After she was done, had washed up, and then thrown some lime into the hole, Evie leaned against the cool stone wall of the small room to catch her breath. It annoyed her beyond words that doing so little could make her feel so weak. She finally looked at the room she was in more carefully and frowned. It resembled a cave, yet that made no sense. People did not usually make their homes in caves.

“Do ye need help?”

That deep voice echoing down the small passage leading to her pulled Evie out of her confusing thoughts. “Nay, I can come to you.” Keeping one hand on the wall and clutching the blanket around her shoulders, she started to walk down the passage, praying with every step she took that she was not mouthing an empty boast.
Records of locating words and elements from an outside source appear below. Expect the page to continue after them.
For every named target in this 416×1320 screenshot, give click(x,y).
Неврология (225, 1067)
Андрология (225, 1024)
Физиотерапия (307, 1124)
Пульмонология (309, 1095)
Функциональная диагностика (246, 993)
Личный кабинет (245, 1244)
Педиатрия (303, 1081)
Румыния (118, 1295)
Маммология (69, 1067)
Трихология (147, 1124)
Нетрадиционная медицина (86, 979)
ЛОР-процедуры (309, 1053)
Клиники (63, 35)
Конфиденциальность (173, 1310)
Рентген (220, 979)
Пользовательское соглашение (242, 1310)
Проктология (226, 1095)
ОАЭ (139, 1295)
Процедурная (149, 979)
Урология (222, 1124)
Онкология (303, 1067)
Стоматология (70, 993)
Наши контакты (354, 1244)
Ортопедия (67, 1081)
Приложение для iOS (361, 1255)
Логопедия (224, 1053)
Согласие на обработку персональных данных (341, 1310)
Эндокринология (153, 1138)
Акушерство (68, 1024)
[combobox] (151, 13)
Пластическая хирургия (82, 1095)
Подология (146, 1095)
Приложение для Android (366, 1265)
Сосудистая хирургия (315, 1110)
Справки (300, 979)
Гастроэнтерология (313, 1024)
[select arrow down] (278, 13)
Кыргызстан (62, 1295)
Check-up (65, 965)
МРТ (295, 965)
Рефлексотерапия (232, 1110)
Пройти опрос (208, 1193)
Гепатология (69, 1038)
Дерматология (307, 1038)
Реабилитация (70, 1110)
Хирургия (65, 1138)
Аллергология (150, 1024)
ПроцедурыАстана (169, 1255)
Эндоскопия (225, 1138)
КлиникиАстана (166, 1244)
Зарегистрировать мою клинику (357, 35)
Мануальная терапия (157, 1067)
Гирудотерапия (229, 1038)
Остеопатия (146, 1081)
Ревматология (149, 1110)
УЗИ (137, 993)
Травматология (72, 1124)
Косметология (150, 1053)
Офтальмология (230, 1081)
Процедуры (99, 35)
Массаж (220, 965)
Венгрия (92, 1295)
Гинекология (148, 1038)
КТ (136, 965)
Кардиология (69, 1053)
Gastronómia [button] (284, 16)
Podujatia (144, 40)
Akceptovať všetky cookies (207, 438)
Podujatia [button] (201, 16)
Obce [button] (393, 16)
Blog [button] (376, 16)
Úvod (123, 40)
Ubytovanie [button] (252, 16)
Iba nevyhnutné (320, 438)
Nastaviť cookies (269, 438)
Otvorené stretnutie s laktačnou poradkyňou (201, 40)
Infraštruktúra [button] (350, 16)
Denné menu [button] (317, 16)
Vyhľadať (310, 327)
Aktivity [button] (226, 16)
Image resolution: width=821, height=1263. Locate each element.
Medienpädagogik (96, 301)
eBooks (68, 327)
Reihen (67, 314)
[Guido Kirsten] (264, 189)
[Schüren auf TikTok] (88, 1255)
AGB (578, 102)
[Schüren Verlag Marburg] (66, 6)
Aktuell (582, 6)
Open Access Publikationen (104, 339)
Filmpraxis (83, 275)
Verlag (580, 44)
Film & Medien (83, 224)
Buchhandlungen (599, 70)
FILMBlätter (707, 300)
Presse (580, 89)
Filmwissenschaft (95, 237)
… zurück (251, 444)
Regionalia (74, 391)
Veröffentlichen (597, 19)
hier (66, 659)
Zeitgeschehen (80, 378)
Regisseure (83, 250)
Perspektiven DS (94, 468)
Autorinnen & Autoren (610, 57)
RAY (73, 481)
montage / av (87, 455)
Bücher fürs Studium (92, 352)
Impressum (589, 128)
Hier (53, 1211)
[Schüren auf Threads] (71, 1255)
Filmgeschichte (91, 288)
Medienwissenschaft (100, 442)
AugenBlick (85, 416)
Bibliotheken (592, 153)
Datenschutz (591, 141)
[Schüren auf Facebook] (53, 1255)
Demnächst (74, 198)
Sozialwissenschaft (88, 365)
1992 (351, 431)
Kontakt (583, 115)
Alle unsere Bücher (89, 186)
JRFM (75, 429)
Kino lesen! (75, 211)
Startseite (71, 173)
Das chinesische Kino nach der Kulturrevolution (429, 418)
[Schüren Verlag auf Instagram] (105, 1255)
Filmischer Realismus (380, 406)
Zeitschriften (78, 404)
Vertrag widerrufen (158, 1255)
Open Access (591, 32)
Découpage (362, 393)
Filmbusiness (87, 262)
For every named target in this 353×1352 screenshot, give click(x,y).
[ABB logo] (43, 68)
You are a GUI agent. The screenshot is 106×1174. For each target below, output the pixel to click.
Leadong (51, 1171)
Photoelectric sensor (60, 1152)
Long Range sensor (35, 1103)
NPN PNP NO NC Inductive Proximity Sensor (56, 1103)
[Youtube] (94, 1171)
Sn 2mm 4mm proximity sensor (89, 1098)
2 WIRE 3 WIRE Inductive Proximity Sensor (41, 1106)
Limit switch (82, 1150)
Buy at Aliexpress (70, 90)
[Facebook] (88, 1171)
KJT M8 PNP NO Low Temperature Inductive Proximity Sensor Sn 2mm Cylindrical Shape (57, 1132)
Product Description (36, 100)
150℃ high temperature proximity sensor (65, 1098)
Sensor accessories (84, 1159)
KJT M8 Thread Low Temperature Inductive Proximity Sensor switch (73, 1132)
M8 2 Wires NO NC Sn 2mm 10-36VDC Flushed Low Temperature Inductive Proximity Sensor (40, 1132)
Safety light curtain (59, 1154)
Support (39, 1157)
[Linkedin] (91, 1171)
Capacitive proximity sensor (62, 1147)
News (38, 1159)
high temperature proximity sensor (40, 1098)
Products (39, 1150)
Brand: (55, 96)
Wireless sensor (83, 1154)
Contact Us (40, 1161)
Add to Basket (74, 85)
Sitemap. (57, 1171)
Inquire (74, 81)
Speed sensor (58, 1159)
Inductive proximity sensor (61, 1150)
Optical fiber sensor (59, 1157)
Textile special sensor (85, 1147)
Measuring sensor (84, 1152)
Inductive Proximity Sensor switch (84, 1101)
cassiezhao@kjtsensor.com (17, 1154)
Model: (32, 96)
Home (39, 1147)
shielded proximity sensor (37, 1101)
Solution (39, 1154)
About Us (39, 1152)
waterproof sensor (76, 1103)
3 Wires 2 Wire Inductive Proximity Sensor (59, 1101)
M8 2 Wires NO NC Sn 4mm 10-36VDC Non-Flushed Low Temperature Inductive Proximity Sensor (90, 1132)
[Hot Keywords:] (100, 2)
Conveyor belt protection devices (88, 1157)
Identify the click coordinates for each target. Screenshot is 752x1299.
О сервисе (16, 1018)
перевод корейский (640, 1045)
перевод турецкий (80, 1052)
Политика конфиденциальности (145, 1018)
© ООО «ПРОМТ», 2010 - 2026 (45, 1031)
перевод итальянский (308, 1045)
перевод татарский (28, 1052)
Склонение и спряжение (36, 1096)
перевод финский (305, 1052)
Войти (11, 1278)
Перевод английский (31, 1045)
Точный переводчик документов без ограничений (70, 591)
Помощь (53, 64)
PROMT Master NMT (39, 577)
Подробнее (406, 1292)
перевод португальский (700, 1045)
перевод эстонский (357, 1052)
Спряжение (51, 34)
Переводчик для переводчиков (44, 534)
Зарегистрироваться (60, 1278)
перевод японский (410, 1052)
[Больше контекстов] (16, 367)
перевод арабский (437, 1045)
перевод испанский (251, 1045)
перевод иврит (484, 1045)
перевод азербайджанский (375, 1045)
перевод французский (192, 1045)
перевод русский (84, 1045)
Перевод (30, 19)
Berawald picked her up as soon as she inched her way out into the main room. He ignored her muttered protests as he carried her back to bed. She was pale and covered in a light sheen of sweat, her slender body trembling with the effort of walking only a few feet. He knew she did not need to be told that she would never have made it back to her bed on her own. Tempting though it was to say it, it would be a little like rubbing salt into her wounds.

Once she was settled back in her bed, he helped her drink some cider that he had mixed a few herbs into. He ignored her grimaces and silently pressed her to drink it all down. Just carrying her that short distance had stirred him so much, and so fiercely, that he was very eager to put some distance between them.

“Herbs to strengthen my blood?” she asked after she finished the cider and settled her aching body more comfortably on the bed.

“Aye.” Berawald moved to stir the pot of broth he was brewing for her. “Are ye a healer, then?”

“I have done some healing work.” She sighed as she saw what he was doing. “’Tis broth, aye?”

He had to bite back a laugh over the heavy tone of disgust in her voice, and that surprised him, for he rarely laughed. “’Tis indeed broth for you. David and I shall dine on something much heartier later.”

“Cruel mon. I shall try to be asleep by then, I think.”

“Sleep is the best medicine.”

Her voice was soft, a little husky, and Berawald felt as though it caressed him each time she spoke. He had long ago accepted that he was not a passionate man, not like so many others in his clan. He was no virgin, doubted any man who had lived as long as he had could be, but he had never felt any true craving for a woman. He felt one for this woman and it worried him. His kinsmen would undoubtedly urge him to seduce her, to satisfy the need knotting his insides, but his every instinct told him that would only make the craving worse. He needed to get her healed and strong as quickly as possible and send her far, far away.